Like Soot, Hagerty seemed to laugh, then exit, after her early-eighties successes. She was an unknown 25-year-old when Airplane! came out in 1980, someone whose big break thus far had been almost getting a part in All That Jazz. (Hagerty and Bob Fosse did end up a couple, living together briefly in New York.) She’d walked into an audition, after which the directors, Jerry and David Zucker and Jim Abrahams, knew they’d found their Elaine—someone who could skillfully handle their brand of comedy, which required brilliantly modulated deadpan rather than punch lines delivered like uppercuts. These skills made Leslie Nielsen an unlikely late-life comedy star, but neither Hagerty nor her co-star Robert Hays enjoyed the same post-Airplane! success. Hagerty did A Midsummer Night’s Sex Comedy for Woody Allen, then Lost in America, and a landmark stage production of John Guare’s House of Blue Leaves at Lincoln Center in 1986. But between then and now, she’s managed that unusual trick peculiar to aging actresses: to be both busy and publicly invisible, her recent résumé crammed with made-for-TV movies and guest spots on sitcoms.

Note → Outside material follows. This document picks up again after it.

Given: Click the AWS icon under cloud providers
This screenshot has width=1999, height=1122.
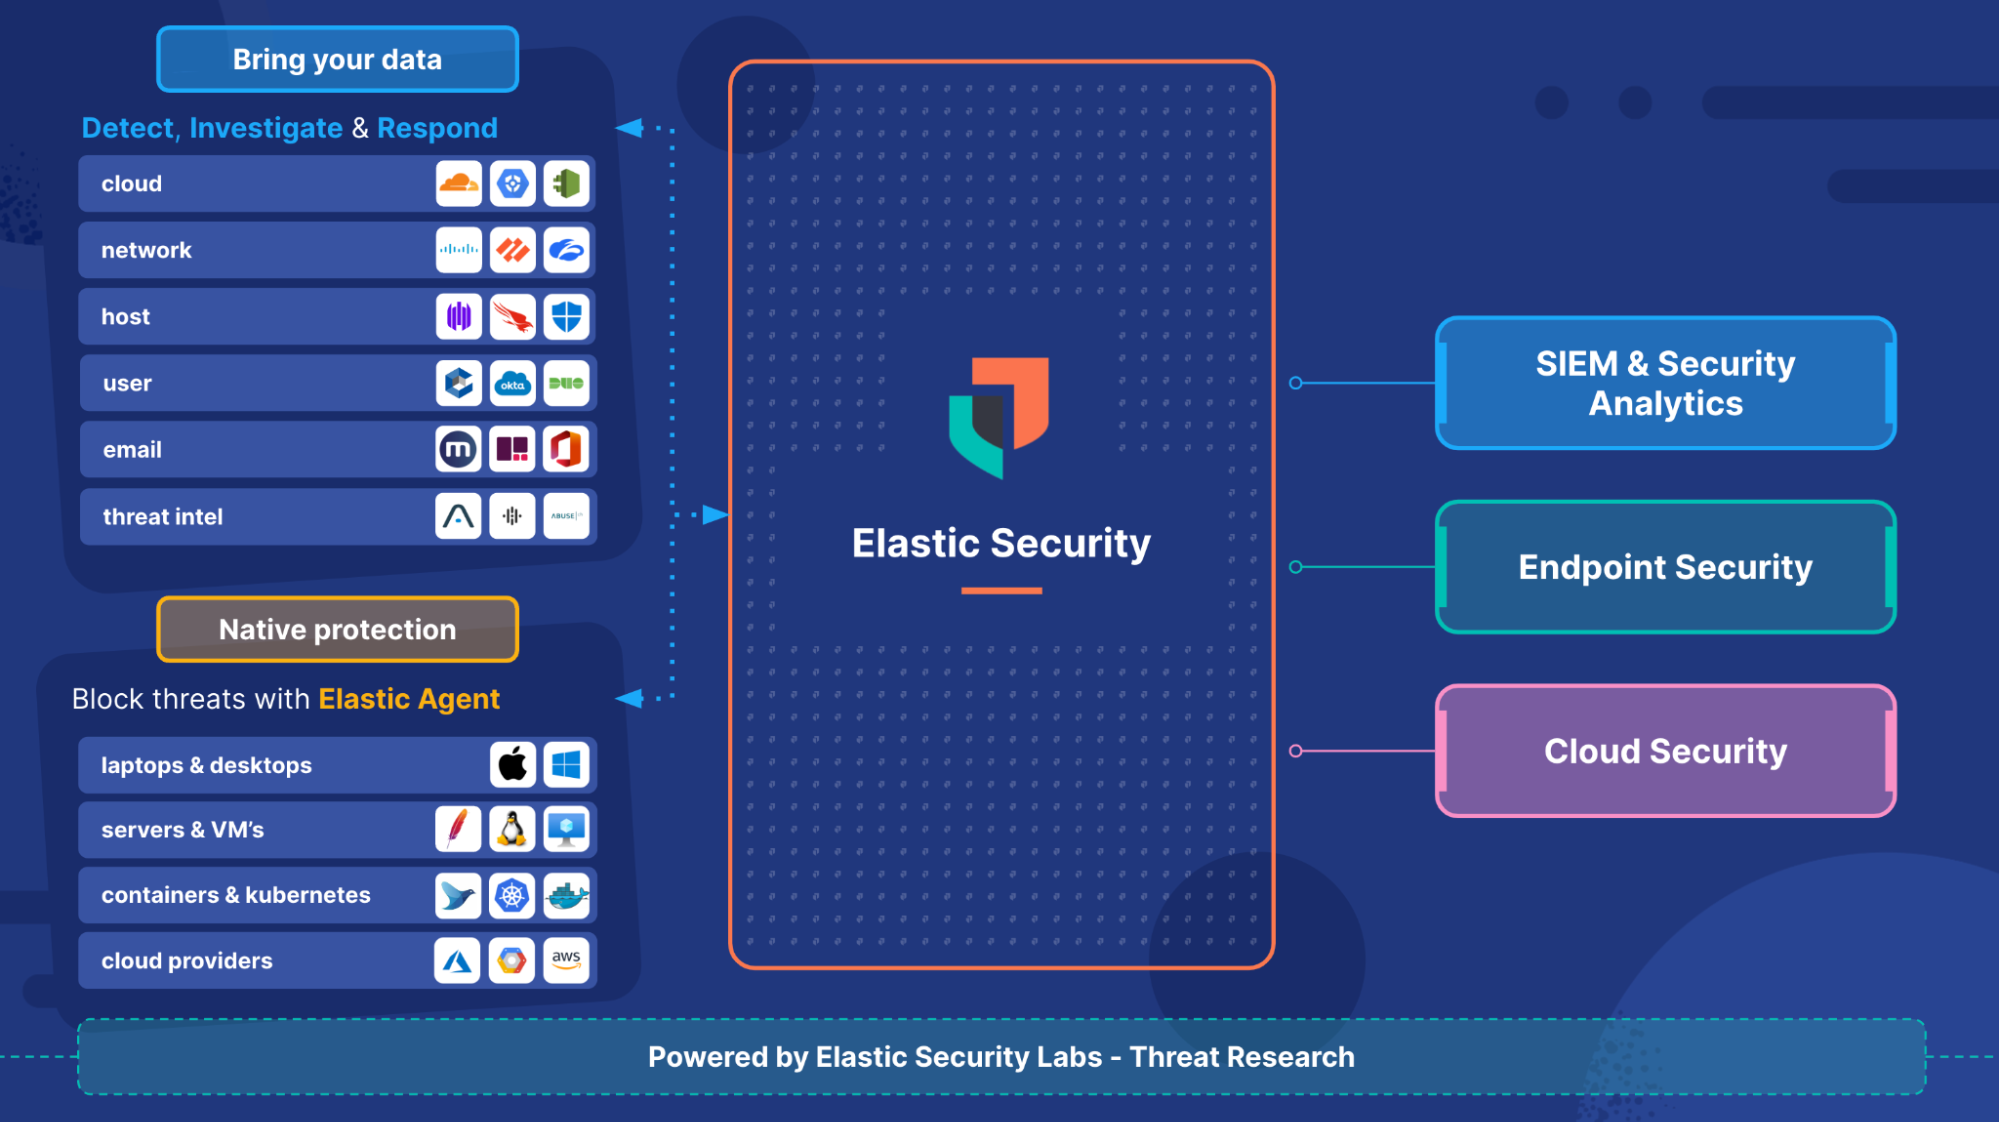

During an interview about the latest Indiana Jones film, Karen Allen compared her own career (in an article headlined “Remember Karen Allen?”) to those of a “generation of fantastic actresses” we seem to never see anymore, and pointed to Jessica Lange, Debra Winger, and Julie Hagerty. “Somebody sent me that article,” Hagerty says. “I was so touched by that. And so bowled over by what she said.” Like Allen, she’s done her time in that Hollywood purgatory between ingénue and mother-of-the-bride. “I love to work. Everybody does. But I don’t get offers,” she says. “I have to go and knock on doors.” So when she heard about this part, in this play, she started banging. “I said, ‘Could you please let them know, could I have a chance?’ ” Walter Bobbie remembers it differently. “I heard that she was very interested and I thought it was a good idea. She’s just funny. There’s some people—how do you describe what they have? They have a quality that’s uniquely theirs. When you decide you want to work with Julie Hagerty, who else is on that list?”
As for sidestepping the perils of playing a role like Soot, he points to Hagerty’s anchoring strength. “You meet her and she seems to be just a bundle of fragility. An elegant, sweet, vulnerable face. Those eyes that don’t seem to have a shred of cynicism in them, still. She’s managed, even as a mature woman, to seem to look out on the world with untarnished purity. But underneath all that, there’s a strong girl. Otherwise it would be unbearable.” Soot never does fall apart, despite the forces battering her—in fact, she even gets to have a moment. It’s brief, and fleeting, but it’s there: The eyes narrow, the smile tightens, the spine regenerates. That winsome tinkle of a voice is banished by a growl. After Bette gives birth to a dead baby, one of many (it’s a dark play, folks), Soot tells her son, Boo, to be good to Bette. Better than Karl’s been to her, which shouldn’t be hard. “I wish I had dead children,” she says. “I wish I had 200 dead children,” then she roars, “I’d stuff them down Karl’s throat.” Then she brightens. The sunny wheeze returns. “Of course, I’m only kidding,” she says, and laughs.